歴代最年少の勇者として選ばれたレイドは腕に勇者の証である刻印が現れた時、義父であるヴェノは大いに頭を悩ませた。才能は間違いなくある。まだ幼いながらも既に自分を超えるだけの力を内包していると確信していた。だがまだあまりに幼すぎる。しかも既に魔王ヘンレヤの動きは活発になっており、各国連盟での連合軍を形成するまでに至っている。もう何度目かになる人魔大戦の勃発。それがすぐそばまで来ていた。
「なあヴェノ。聖女って強いのか」
「だ、か、ら。聖女様な……まあ今代の新しい聖女様も随分幼いらしいからな。案外いい友達になれるんじゃないのか」
死ぬと次代に引き継がれる勇者とは違い、聖女は神が選ぶため、その代で長く聖女の任を全うする者もいれば、10年もしないで役が終わる者もいる。この辺りは法則性もなく神の気まぐれとしかいいようがない。
「ようこそいらっしゃいました。さあどうぞ」
祭服を着た男に案内され、白で統一されたある部屋に通された。
「私はここにいる。聖女様に失礼がないようにな」
「わかった」
「本当に頼むぞ?」
「任せろ」
軽く頭を押さえているヴェノを横目にレイドはその部屋の中に足を踏み入れた。真っ白な石で出来た綺麗な床。恐らくそれと同じ材質なのだろう壁と天井。綺麗というより、何もないという感想をレイドは抱いた。テーブルと椅子、そしてベッド。それだけだ。窓もなければ本だってない。何もないただ生きるだけの部屋だと感じる。
「貴方が今代の勇者様ですか」
そんな何もない部屋にレイドと同じくらいの齢の子供が椅子に座っていた。テーブルの上には何もない。レイドの部屋にすらある燭台すらない。
「ああ。お前が聖女か」
散々義父であるヴェノに言われていたが結局そのまま聖女かと質問をするレイド。それに対し何の感情もなく、ただ人形のような表情で目の前の聖女は頷いた。

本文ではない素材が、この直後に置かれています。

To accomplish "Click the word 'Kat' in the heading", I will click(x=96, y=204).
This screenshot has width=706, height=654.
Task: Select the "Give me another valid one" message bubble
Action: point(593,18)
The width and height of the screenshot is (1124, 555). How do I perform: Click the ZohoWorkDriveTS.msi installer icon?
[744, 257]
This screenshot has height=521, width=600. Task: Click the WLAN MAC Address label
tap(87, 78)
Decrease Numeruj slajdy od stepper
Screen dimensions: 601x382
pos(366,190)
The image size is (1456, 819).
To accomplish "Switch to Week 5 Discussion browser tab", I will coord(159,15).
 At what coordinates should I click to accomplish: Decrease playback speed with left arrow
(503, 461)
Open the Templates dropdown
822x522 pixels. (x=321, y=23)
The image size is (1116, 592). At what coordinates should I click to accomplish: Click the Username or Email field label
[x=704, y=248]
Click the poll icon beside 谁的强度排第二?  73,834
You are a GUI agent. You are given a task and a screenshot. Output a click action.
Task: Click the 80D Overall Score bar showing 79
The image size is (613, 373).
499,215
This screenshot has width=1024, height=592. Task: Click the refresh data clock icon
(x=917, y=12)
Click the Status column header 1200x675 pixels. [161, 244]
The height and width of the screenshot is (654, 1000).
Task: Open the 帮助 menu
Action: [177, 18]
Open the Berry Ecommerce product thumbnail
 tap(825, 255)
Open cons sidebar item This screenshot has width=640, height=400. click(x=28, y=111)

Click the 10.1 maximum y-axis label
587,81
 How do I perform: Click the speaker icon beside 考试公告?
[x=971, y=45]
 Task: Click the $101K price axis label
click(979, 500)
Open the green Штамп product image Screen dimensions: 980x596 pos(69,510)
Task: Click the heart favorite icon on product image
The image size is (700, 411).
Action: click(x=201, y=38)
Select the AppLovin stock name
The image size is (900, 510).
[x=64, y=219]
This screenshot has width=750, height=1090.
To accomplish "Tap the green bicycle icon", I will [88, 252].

「はい。今代の聖女を務める事になりましたアーデルハイト・ラクレタと申します」
「アーデ、なんだって?」
「アーデルハイト・ラクレタです」
そう機械的に応える聖女。変な奴だとレイドは思うが、それも仕方ないのかとも同時に考える。
「長いな。アーデでいいだろ。俺もレイドでいい」
「……アーデですか?」
「ああ。その方が呼びやすいだろ」
そうレイドが言うと初めて聖女は小さな笑顔を見せた。
「なんだ笑えるのか。随分つまらなそうな顔をしてると思ったけどそっちの方がいいんじゃないか」
「――そういうものでしょうか。でもそれで相手の心象がよくなるなら使い分けた方がよさそうですね。それよりなぜそう思ったのですか」
突然そう質問されレイドは首を傾げた。
「そうって何がだ」
「つまらなそうな顔をしていると言ったでしょう」
「ああ。なんとなく気持ちが分かるからな。勇者ってものになってから
レイドがそういうと何かに驚いたようにアーデの目が大きく開いた。
「なんだ違うのか」
「いえ――確かに……そうなのかもしれません」
「だろ? 勇者はこんなことをするなとか、勇者ならこうしろとか色々煩いんだ」
「そうですね。私も似たような事は最初言われておりましたね」
「やっぱりな。だったら俺たちが2人でいる時は勇者と聖女じゃなくてさ、レイドとアーデってことで仲良くしようぜ」
そういって笑いかけるレイド。その顔を見てアーデルハイトは少し間をおいてから頷いた。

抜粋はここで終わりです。